Participation is optional for the state’s approximately 1.4 million Medicaid eligibles. About 945,000 of those eligible participate in the primary care case management program. Of those, about 875,000 participate also in CCNC. CCNC’s quality/cost-saving initiatives have focused on asthma disease management, chronic care (deals with Medicare/Medicaid dual eligibles), diabetes disease management, emergency room use reduction, pharmacy (primarily focused on long term care facilities), high cost/high risk patients and heart failure. Results have been impressive — $147 million saved in fiscal year 2007 according to a William Mercer (actuarial firm) study; a 34 percent lower hospital admission rate for asthma patients under age 21; eight percent lower use of ERs by asthma patients; 24 percent lower episode costs for asthma patients; seven percent increase in referrals for diabetic eye exams, and 23 percent increase in biannual foot exams for diabetics.
Dr. Stiles credits CCNC with stabilizing Medicaid payment for care and spurring care improvement.
As the environment changed with payment reform and with the probability of ACO formation on the horizon, the Hospital has focused on cost reduction, not only in its operations, but in helping to reduce the cost of care and is doing so in concert with the other children’s programs in the state. Five percent of children on Medicaid account for 50 percent of pediatric Medicaid costs (30 percent of adults in Medicaid account for 50 percent of Medicaid adult program costs). Dr. Stiles is confident quite a lot can still be done to reduce the cost of caring for these high cost patients. He thinks costs for the high cost group of children can be reduced by 25 percent. He would partner with practices to help them change work processes and the primary care physicians’ skill set regarding care of children with chronic illness. Other issues to address are those associated with transition to adulthood as parents often stay heavily engaged with the care of these patients as the patients grow up.
Each of the N.C. program chairs was asked to look at the top 50-100 high “cost” children their institutions treated last year. A key finding was that many were “geographically challenged” (i.e., they are not near a children’s hospital and do not generally “trust” local primary care providers to care for them). This group incurred enormous emergency department costs. As a result, effort is under way to get primary care medical homes better trained and enabled to do more on their own. One area being explored is the possibility of changing payment incentives so primary care physicians can provide longer visits. The group is also exploring the use of telemedicine.

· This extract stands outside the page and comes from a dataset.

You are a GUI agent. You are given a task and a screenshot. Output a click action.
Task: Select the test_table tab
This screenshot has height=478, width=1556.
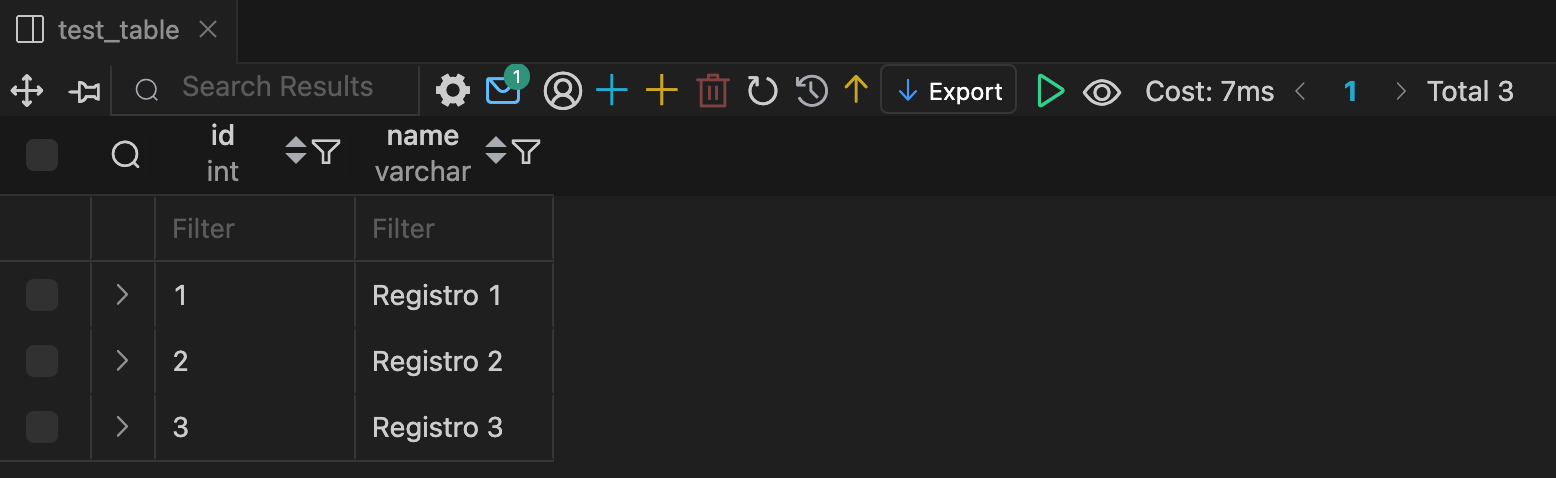pos(118,30)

While North Carolina is well ahead of others in managing care quality and cost, and NC Children’s Hospital has been a leader in that regard, there is more yet to do. The changes on the horizon create both opportunities and challenges. Being part of a system affords certain opportunities, but it also creates complications and challenges at the same time. And there are still questions about how to best relate to primary care practices outside of the system that refer large percentages of inpatients to the Hospital for care.